Richard Pierce


Day 181

Last night was prosecco night. We sat outside in the strengthening wind in G’s place, and watched the waves thrash against the harbour wall under the fish restaurants and rebound viciously onto the pebble beach. And then we sat on our room’s balcony (and in our living room – these rooms started as self-catering suites) until probably too late. To have arrived at this stage in our marriage where we can have grown-up conversations about everything is a blessing. My therapy has definitely helped.

Today is low-key, the wind still very strong, and the renewed realisation that ibuprofen really does not agree with my body, but at least the pain has gone, and my foot is a lot more flexible again.

I wasn’t going to write this much, but I feel time pushing on far more quickly than I’d like. And a big part of me doesn’t want to leave this place and its gentle and noble (yes, that is the right word) people.

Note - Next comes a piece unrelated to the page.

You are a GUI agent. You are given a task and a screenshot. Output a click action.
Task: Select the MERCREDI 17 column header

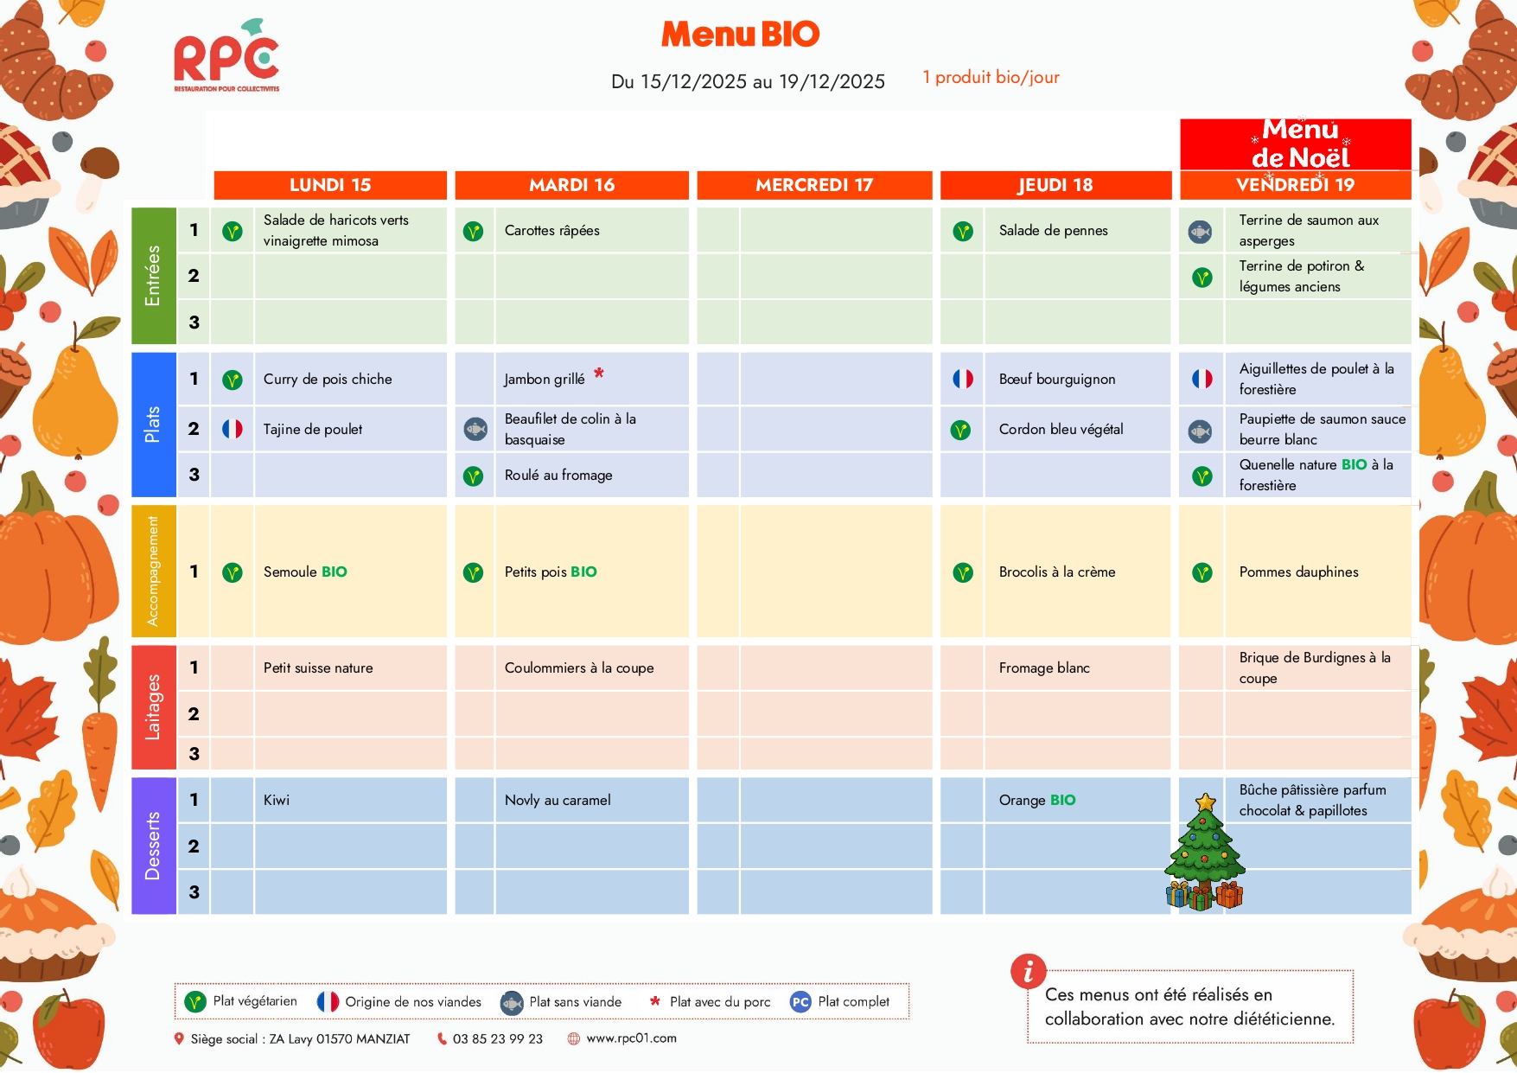(x=813, y=185)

‘What have you got yourself into now?’ Morag says. ‘I thought it would all end when you left the Army.’

‘And then he left…’ Lilibet says.

‘That was always coming,’ her mother says. ‘The way he looked at other women. Did he know – about how you really felt?’

‘I didn’t know about how I really felt until the girls were walking.’

Morag shrugs. ‘It happens.’

Lilibet wraps her arms round her mother. ‘I love you, you know that, don’t you?’

‘I do, and I love you back. You know that.’ Morag puts her hands on her hips. ‘And now you’re going to ask me to do something for you.’

‘Us to do something for you,’ Morag’s father says.

‘Callum’s always my echo,’ Morag says.

Lilibet nods. ‘We need to go up to the air museum. See if we can find anything there that points us in the direction of the people who took me.’ She says nothing about the implanted device or the unconscious murder.

‘This Valentine your friend was talking about?’

‘Amongst others,’ Aggie says, proffers her hand. ‘I’m Aggie, by the way.’

Morag takes her hand. ‘Lovely soft skin you have.’

Aggie can’t blush. ‘I moisturise a lot.’

Callum laughs. ‘I use water a lot and look at my fantastic complexion and smooth hands.’

‘Maybe I should follow your regime then,’ Aggie says.

‘You’re not from round here, are you?’ Callum says. ‘And you’re not a Sassenach either.’

‘Aggie doesn’t really know where she’s from,’ Lilibet says. ‘She’s a lost soul, like me.’

Callum and Morag nod.

‘Good job you found eachother then,’ Callum says, looks at Morag. ‘We were lucky.’

Morag’s smile is a thing of beauty.

‘And of course we’ll look after the bairns,’ Morag says. ‘For as long as you need. We’ve nothing else to do.’

‘Speak for yourself, woman,’ Callum grunts and laughs again.

‘Away with ye,’ Morag says, grinning. ‘No call for that.’

‘Plenty of call for it,’ Callum says, his eyes twinkling. ‘We’re not old yet.’

Morag smiles to herself. ‘But you must have some breakfast first.’

Lilibet looks at Aggie. ‘I think we might need it. God knows when we might eat again.’